» **About this task**
For the records below, report how many lines include the word "computer". Only the number should appear.

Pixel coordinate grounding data
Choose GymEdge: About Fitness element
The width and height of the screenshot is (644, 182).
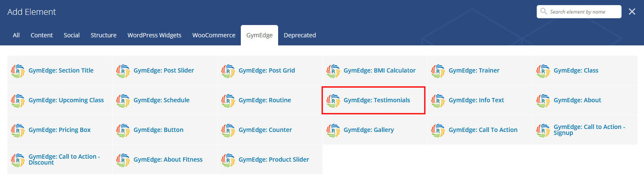tap(164, 160)
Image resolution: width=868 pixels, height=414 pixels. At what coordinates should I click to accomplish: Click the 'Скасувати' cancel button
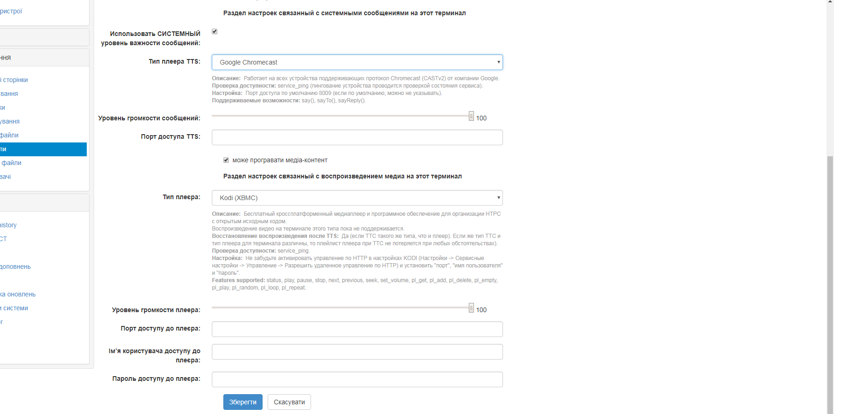[x=289, y=402]
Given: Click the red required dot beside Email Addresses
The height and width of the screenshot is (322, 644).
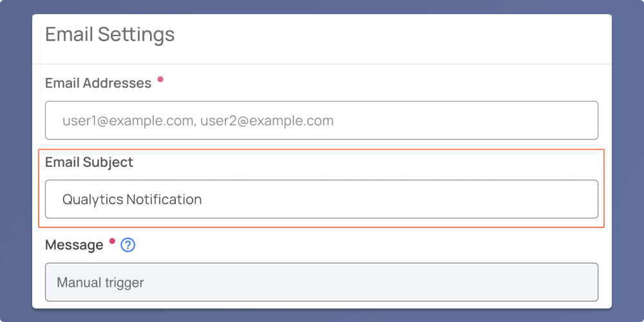Looking at the screenshot, I should click(x=160, y=79).
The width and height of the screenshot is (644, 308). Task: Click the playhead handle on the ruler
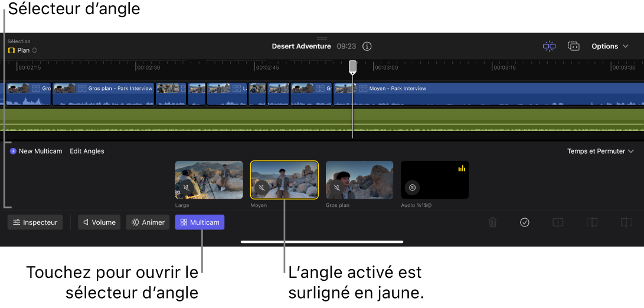click(352, 66)
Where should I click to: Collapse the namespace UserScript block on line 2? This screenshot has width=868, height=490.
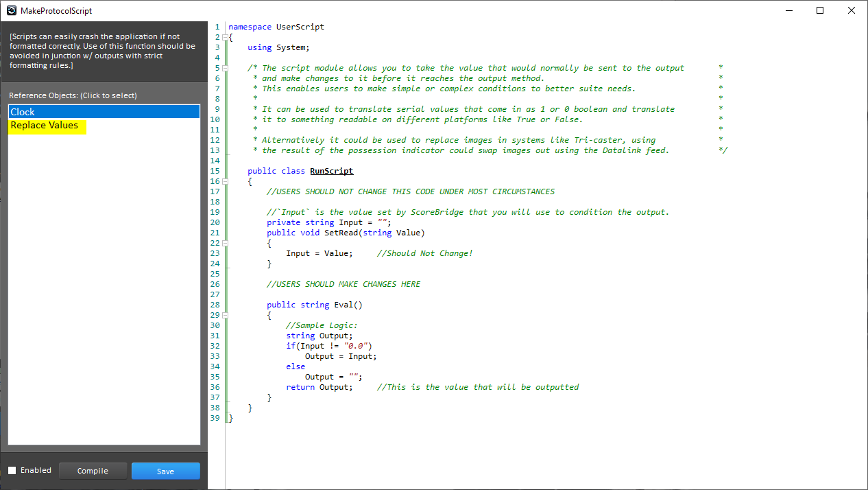225,37
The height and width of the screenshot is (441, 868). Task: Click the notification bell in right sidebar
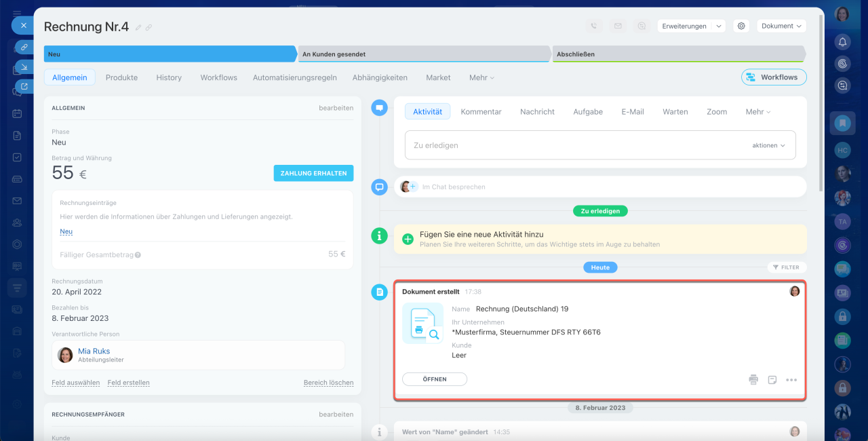[x=842, y=41]
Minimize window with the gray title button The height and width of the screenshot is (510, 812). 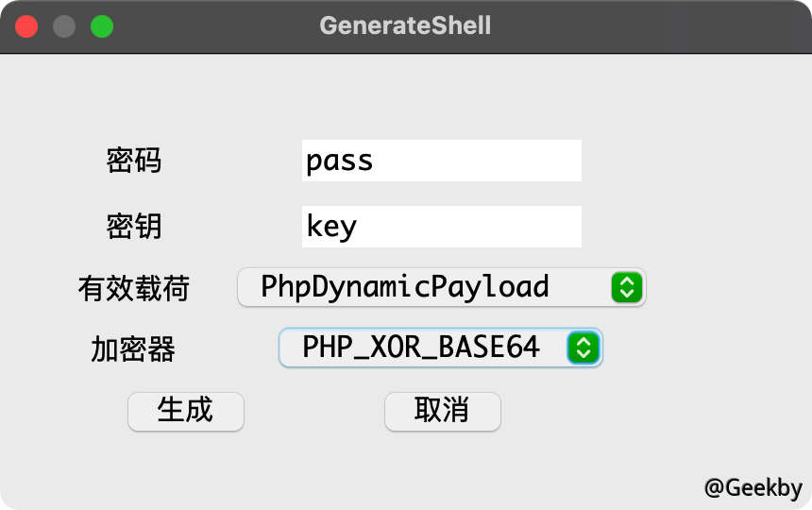64,26
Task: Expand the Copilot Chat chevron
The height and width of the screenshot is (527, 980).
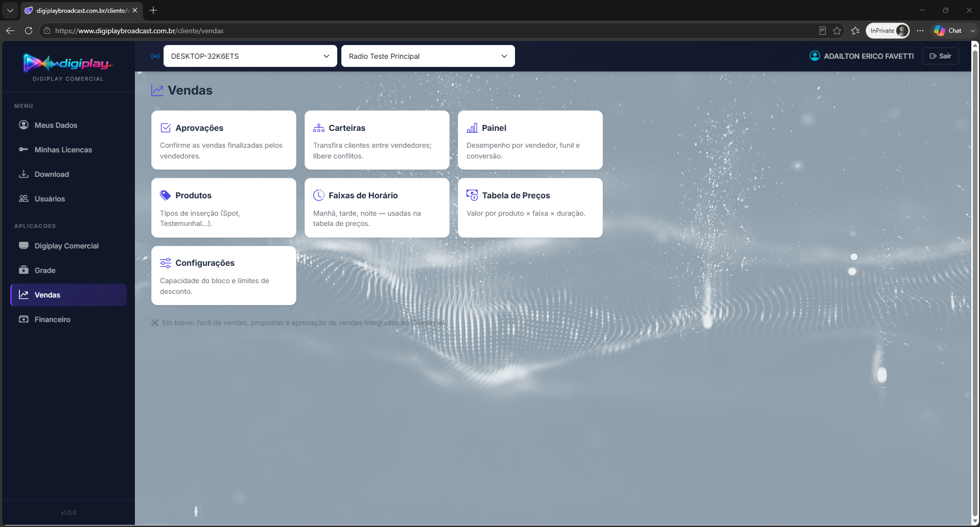Action: pos(972,31)
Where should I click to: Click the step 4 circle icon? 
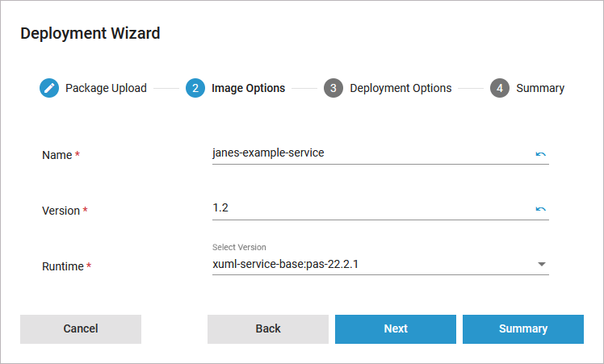pyautogui.click(x=500, y=88)
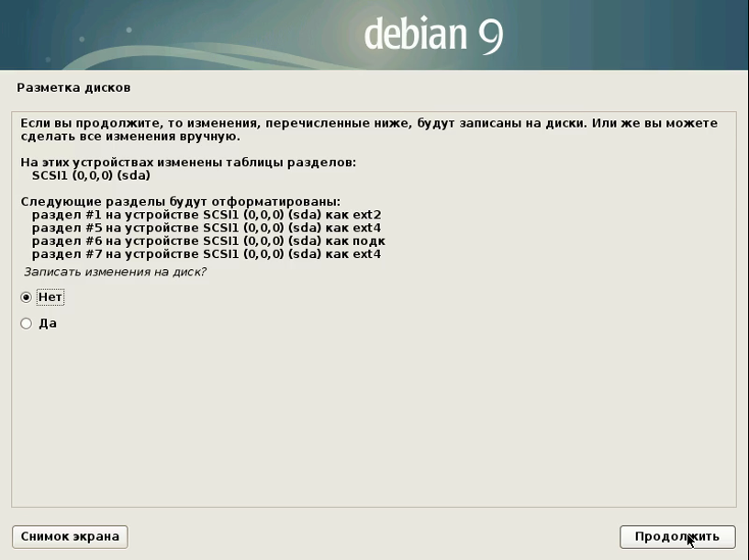Click the "Записать изменения на диск?" question
The height and width of the screenshot is (560, 749).
click(115, 273)
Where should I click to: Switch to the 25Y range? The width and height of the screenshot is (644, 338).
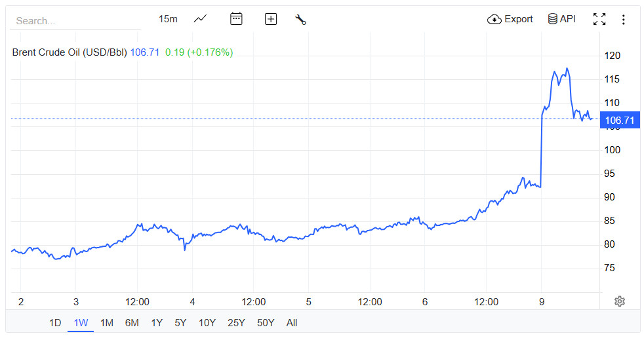pyautogui.click(x=235, y=322)
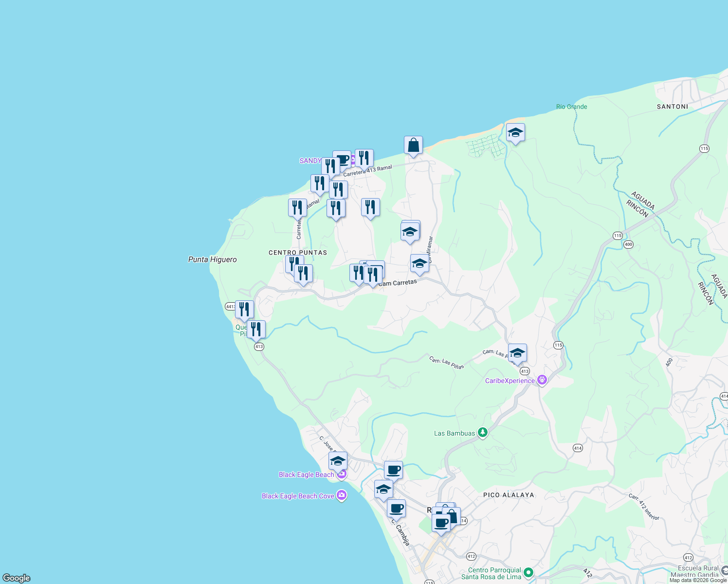Select the Las Bambuas park tree icon

pyautogui.click(x=482, y=433)
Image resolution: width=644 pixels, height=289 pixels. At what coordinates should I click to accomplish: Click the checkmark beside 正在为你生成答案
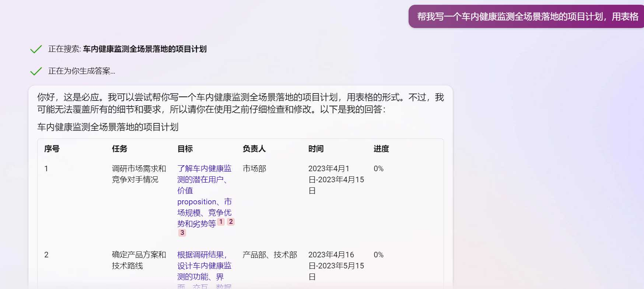(36, 71)
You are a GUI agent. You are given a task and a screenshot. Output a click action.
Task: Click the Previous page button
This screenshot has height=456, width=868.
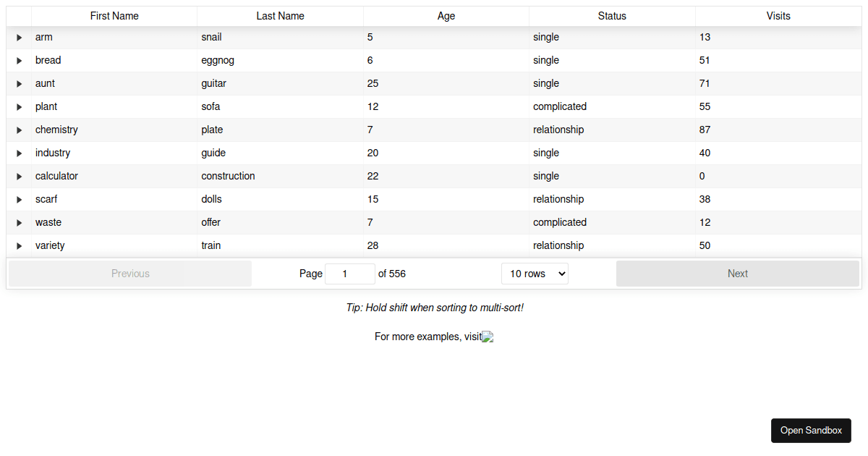[x=130, y=274]
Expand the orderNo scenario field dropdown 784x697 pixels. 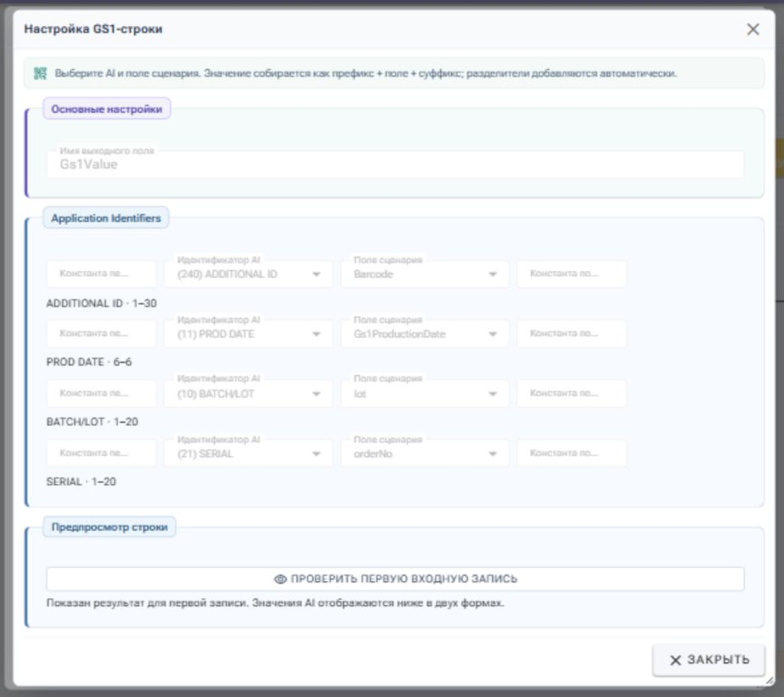pos(425,454)
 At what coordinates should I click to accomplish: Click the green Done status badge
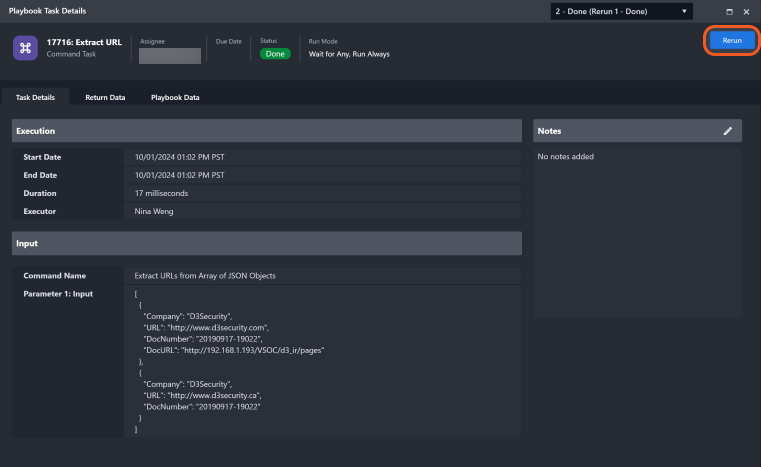pos(275,54)
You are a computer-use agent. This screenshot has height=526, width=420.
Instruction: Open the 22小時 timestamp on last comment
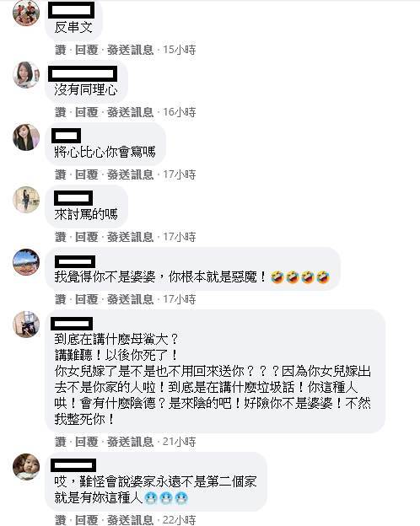point(180,520)
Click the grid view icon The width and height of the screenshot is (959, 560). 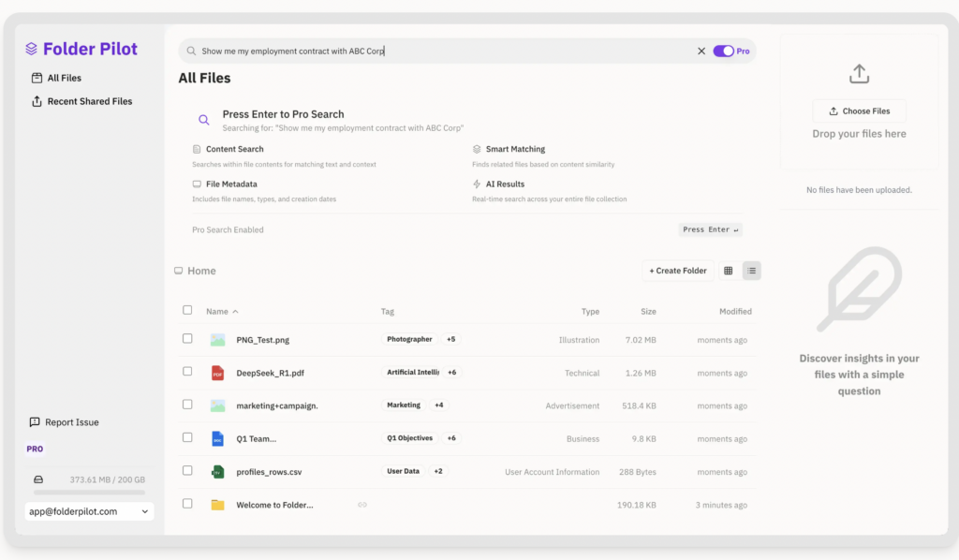click(728, 271)
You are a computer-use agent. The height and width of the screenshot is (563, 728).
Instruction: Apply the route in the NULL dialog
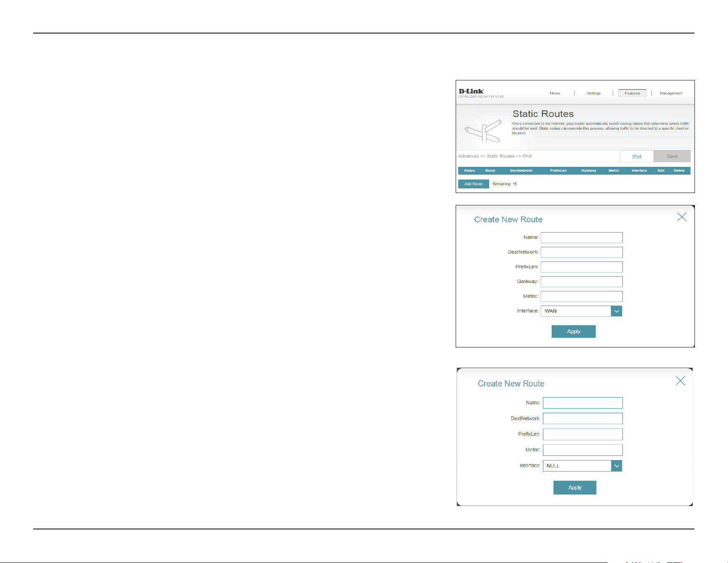click(x=575, y=488)
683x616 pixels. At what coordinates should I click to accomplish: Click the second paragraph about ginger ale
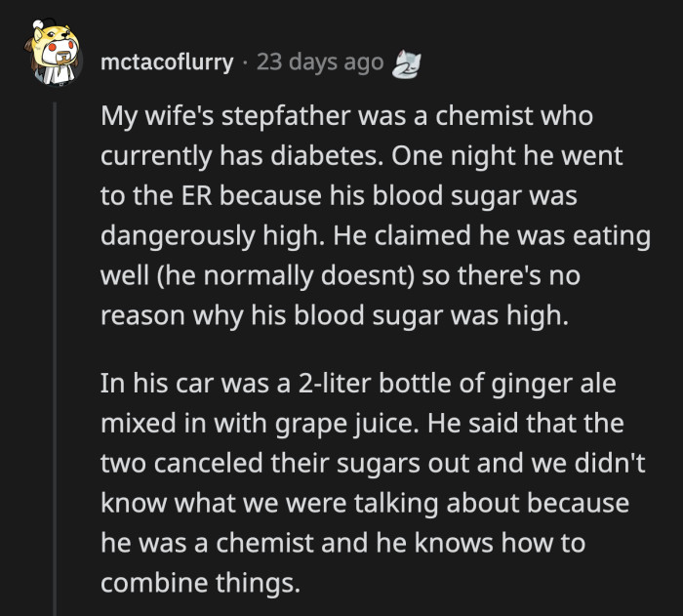(373, 482)
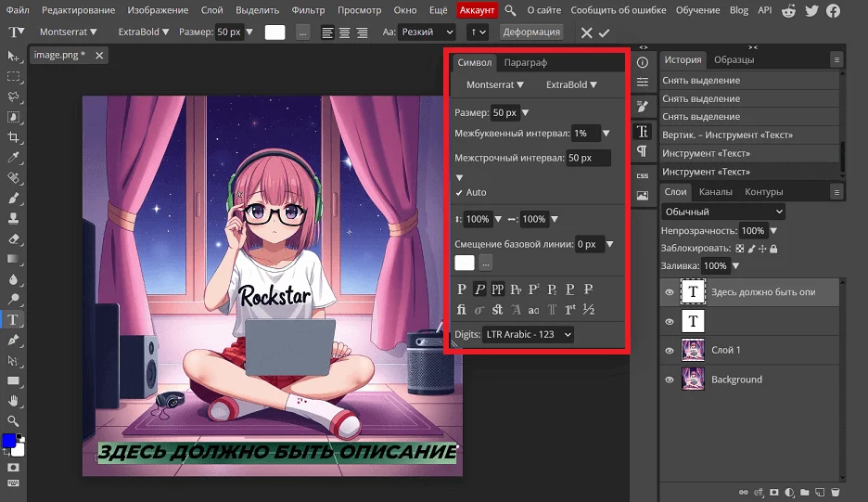Click the Деформация button
This screenshot has height=502, width=868.
pos(531,32)
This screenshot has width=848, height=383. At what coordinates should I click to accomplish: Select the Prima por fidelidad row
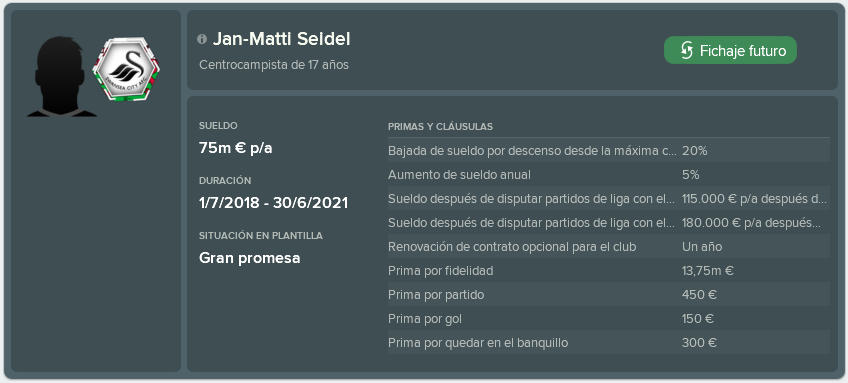608,270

» **Solution for this task**
2